Intellectually honest opponents will admit that all this is true, but then go on to say it's a good thing for the wealthy to have more money, because investors are necessary for our economy to grow. It is indeed true that without investment, our economic engine won't even turn over, let alone run smoothly, so it's worth considering the point. What do people with money do with that money?

The Federal Reserve tracks where Americans invest, so we can wallow in that data for a bit to see. In the last couple of years, investment in real estate -- the flow of dollars into purchases of housing -- has dropped precipitously, though it's still a bit higher than it was in 2003. People still need a place to live, I suppose. But investment in stocks has plummeted further. Almost a trillion dollars flowed out of the stock market in 2007. (Interestingly, the flow of money into mutual funds, though much smaller, was the other direction. Apparently people who buy their stocks through brokers are not as confident as people who buy via mutual funds.)

More discouraging than this is the ongoing disinvestment in small businesses. In 2003, Americans invested about $45 billion in small businesses of one kind or another, but in 2007, we took $57 billion out. The total value of investment in businesses rose, but that was likely because of increased real estate values. Where are we investing? Money market funds and cars, apparently. This is not a picture of an entrepreneurial nation.

There's more trouble in corporate America. According to those same Federal Reserve statistics of investments. Over the past few years, aggregate corporate profits have boomed, going from $424 billion in 2003 to more than $1 trillion in 2007. But the amount of productive capital in use has gone up only about 20% during that same time. The money put towards investment is apparently little more than enough to replace and upgrade equipment as it wears out. Where's the real money going? Mostly dividends to shareholders and financial investments.

And cash. A recent study by business professors at Georgetown University and Ohio State (link) found cash holdings at US corporations had tripled over the past decade. Companies use cash to hedge against uncertainty, so I guess we should be glad that corporate managers are accumulating reserves against hard times. But companies also use cash to invest in new products and processes, and we should all be concerned that they can't think of anything better to do with that cash than sit on it.

Overall, then, money is being pulled out of stocks and small businesses, and corporations aren't reinvesting their huge profits in anything productive. It isn't really that surprising, though. Ask yourself, if $40,000 dropped into your lap next week, what productive investments would you make with it? If you can't think of anything, you're apparently not alone.

Maybe you think opening a store sounds appealing? That's fine, but you have to pick something to sell that isn't sold for cheaper by Wal-Mart, Staples or Amazon.com. Maybe you invented something? A few years ago I investigated the possibilities of marketing an electronic clock I developed. I discovered that it was utterly impossible to make it more cheaply here than it could be made in China.

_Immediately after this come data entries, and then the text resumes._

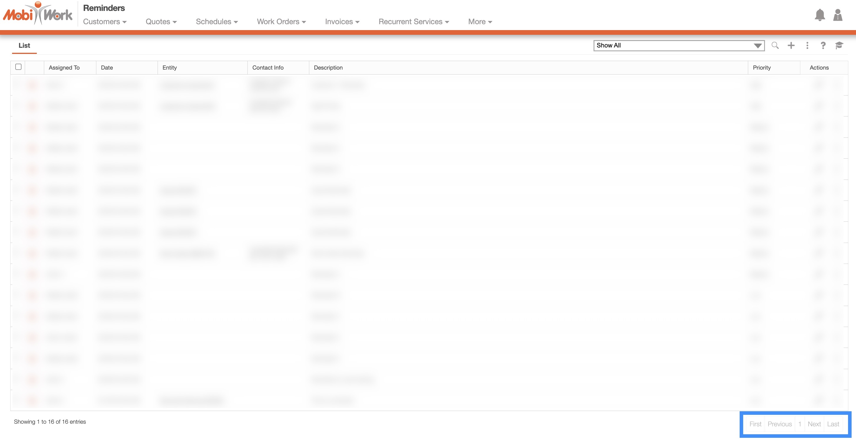Switch to the List tab
The width and height of the screenshot is (856, 444).
click(x=24, y=46)
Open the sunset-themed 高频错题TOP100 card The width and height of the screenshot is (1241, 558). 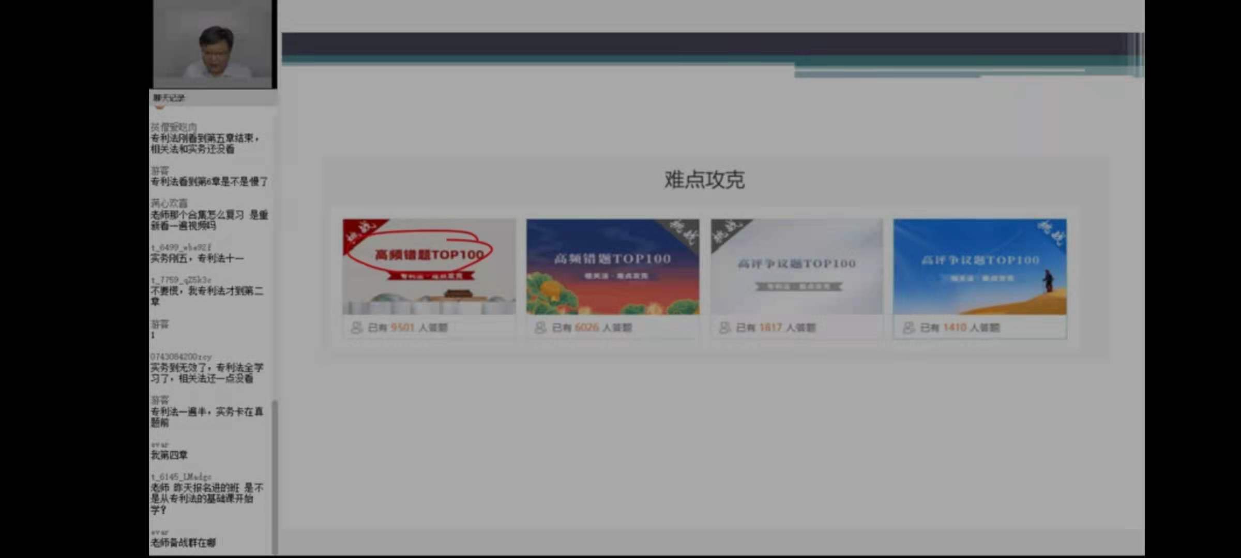[613, 267]
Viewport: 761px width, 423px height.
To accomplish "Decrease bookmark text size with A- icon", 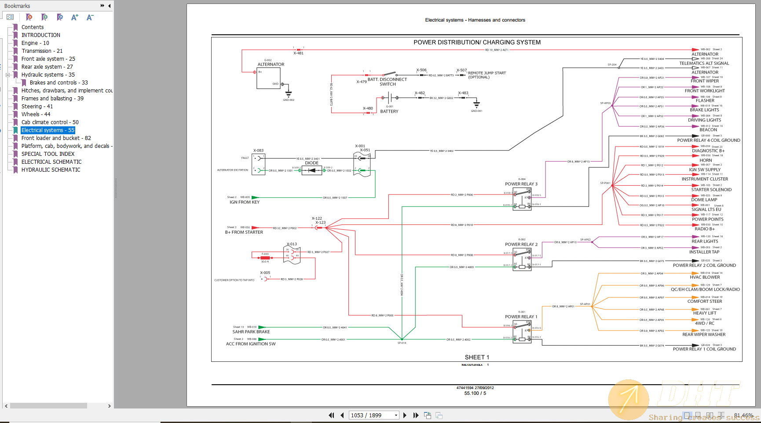I will (90, 17).
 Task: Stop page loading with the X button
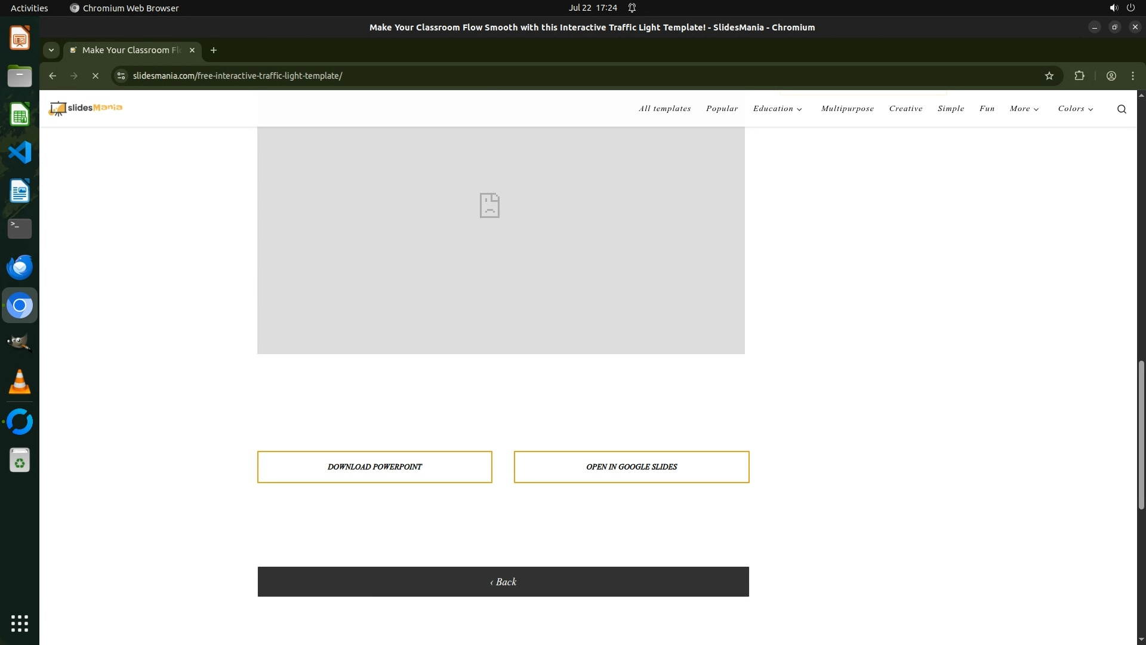click(95, 76)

At the volumes I could have reasonably hoped to generate, I couldn't even buy the parts for less than a finished clock would have cost from China.

To be sure, there are still niches to find and exploit, but in a world with the global competition we have now, those opportunities are narrower and more elusive than they once were. Our problem isn't a shortage of investors or funds to invest, but a real shortage of places to invest them.

Instead of showering our largesse on the investor class, shouldn't we instead be focusing our resources on all the other essential parts of the equation: the inventors, the markets, the workers, the supply chains? Just as an example, recent talk about finding renewable energy opportunities, like building blades for giant wind turbines at Quonset, or creating local markets for clean electricity, seem much more on target to address these problems than current state policies. If you understand our economic issues this way, slashing school and university funding to benefit investors hardly seems to answer the needs we face, but that's what's in store this year.